■ **Work to complete**: An exact copy of all the data is the expected answer.

■ **Data**:
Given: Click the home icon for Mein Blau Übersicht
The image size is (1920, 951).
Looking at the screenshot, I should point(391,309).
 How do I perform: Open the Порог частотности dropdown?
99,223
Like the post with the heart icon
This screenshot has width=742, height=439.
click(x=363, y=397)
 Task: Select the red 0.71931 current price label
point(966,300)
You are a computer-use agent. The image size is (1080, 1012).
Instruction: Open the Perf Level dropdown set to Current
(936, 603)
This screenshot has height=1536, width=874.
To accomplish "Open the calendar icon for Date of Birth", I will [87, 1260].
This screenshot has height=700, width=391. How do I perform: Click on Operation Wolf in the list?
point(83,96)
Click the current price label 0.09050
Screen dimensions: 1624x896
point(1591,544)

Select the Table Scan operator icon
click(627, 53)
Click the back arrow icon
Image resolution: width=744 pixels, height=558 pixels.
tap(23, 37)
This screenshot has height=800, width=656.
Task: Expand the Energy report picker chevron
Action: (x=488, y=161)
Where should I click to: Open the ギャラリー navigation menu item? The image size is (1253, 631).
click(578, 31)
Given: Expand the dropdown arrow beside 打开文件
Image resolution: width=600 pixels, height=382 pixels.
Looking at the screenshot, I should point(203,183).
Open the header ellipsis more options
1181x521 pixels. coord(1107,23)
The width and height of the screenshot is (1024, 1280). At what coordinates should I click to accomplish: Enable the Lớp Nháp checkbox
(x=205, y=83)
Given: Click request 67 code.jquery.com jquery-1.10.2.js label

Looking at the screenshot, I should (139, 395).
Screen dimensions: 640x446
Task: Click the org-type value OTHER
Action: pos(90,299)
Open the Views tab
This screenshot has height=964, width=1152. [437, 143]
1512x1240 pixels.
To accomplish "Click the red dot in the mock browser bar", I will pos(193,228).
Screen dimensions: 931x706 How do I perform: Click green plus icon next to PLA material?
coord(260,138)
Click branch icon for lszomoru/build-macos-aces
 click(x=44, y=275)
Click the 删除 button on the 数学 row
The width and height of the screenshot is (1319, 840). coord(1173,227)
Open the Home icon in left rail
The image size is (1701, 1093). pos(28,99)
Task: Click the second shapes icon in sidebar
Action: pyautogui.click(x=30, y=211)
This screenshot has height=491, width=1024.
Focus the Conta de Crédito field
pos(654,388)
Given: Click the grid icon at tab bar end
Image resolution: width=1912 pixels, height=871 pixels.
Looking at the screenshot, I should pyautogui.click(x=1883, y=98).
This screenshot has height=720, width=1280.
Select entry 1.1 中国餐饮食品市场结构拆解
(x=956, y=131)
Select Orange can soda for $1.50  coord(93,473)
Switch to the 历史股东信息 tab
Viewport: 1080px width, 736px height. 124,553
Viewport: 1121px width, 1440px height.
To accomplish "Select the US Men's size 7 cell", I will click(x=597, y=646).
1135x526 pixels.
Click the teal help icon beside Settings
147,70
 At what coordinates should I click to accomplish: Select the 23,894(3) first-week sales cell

■ **Result of the exercise**:
Given: Click the home icon for Mein Blau Übersicht
The image size is (1920, 951).
Looking at the screenshot, I should point(391,309).
 How do I perform: Open the Порог частотности dropdown?
99,223
Like the post with the heart icon
This screenshot has width=742, height=439.
click(x=363, y=397)
 Task: Select the red 0.71931 current price label
point(966,300)
You are a computer-use agent. The image size is (1080, 1012).
Instruction: Open the Perf Level dropdown set to Current
(936, 603)
This screenshot has height=1536, width=874.
To accomplish "Open the calendar icon for Date of Birth", I will [87, 1260].
This screenshot has height=700, width=391. How do I perform: Click on Operation Wolf in the list?
point(83,96)
Click the current price label 0.09050
Screen dimensions: 1624x896
point(1591,544)

Select the Table Scan operator icon
click(627, 53)
Click the back arrow icon
Image resolution: width=744 pixels, height=558 pixels.
tap(23, 37)
This screenshot has height=800, width=656.
Task: Expand the Energy report picker chevron
Action: (x=488, y=161)
Where should I click to: Open the ギャラリー navigation menu item? The image size is (1253, 631).
click(578, 31)
Given: Expand the dropdown arrow beside 打开文件
Image resolution: width=600 pixels, height=382 pixels.
Looking at the screenshot, I should point(203,183).
Open the header ellipsis more options
1181x521 pixels. coord(1107,23)
The width and height of the screenshot is (1024, 1280). At what coordinates should I click to accomplish: Enable the Lớp Nháp checkbox
(x=205, y=83)
Given: Click request 67 code.jquery.com jquery-1.10.2.js label

Looking at the screenshot, I should (139, 395).
Screen dimensions: 640x446
Task: Click the org-type value OTHER
Action: pos(90,299)
Open the Views tab
This screenshot has height=964, width=1152. [437, 143]
1512x1240 pixels.
To accomplish "Click the red dot in the mock browser bar", I will pos(193,228).
Screen dimensions: 931x706 How do I perform: Click green plus icon next to PLA material?
coord(260,138)
Click branch icon for lszomoru/build-macos-aces
 click(x=44, y=275)
Click the 删除 button on the 数学 row
The width and height of the screenshot is (1319, 840). coord(1173,227)
Open the Home icon in left rail
The image size is (1701, 1093). pos(28,99)
Task: Click the second shapes icon in sidebar
Action: pyautogui.click(x=30, y=211)
This screenshot has height=491, width=1024.
Focus the Conta de Crédito field
pos(654,388)
Given: Click the grid icon at tab bar end
Image resolution: width=1912 pixels, height=871 pixels.
Looking at the screenshot, I should pyautogui.click(x=1883, y=98).
This screenshot has height=720, width=1280.
Select entry 1.1 中国餐饮食品市场结构拆解
(x=956, y=131)
Select Orange can soda for $1.50  coord(93,473)
Switch to the 历史股东信息 tab
Viewport: 1080px width, 736px height. 124,553
Viewport: 1121px width, 1440px height.
To accomplish "Select the US Men's size 7 cell", I will click(x=597, y=646).
1135x526 pixels.
Click the teal help icon beside Settings
147,70
 At what coordinates should I click to accomplish: Select the 23,894(3) first-week sales cell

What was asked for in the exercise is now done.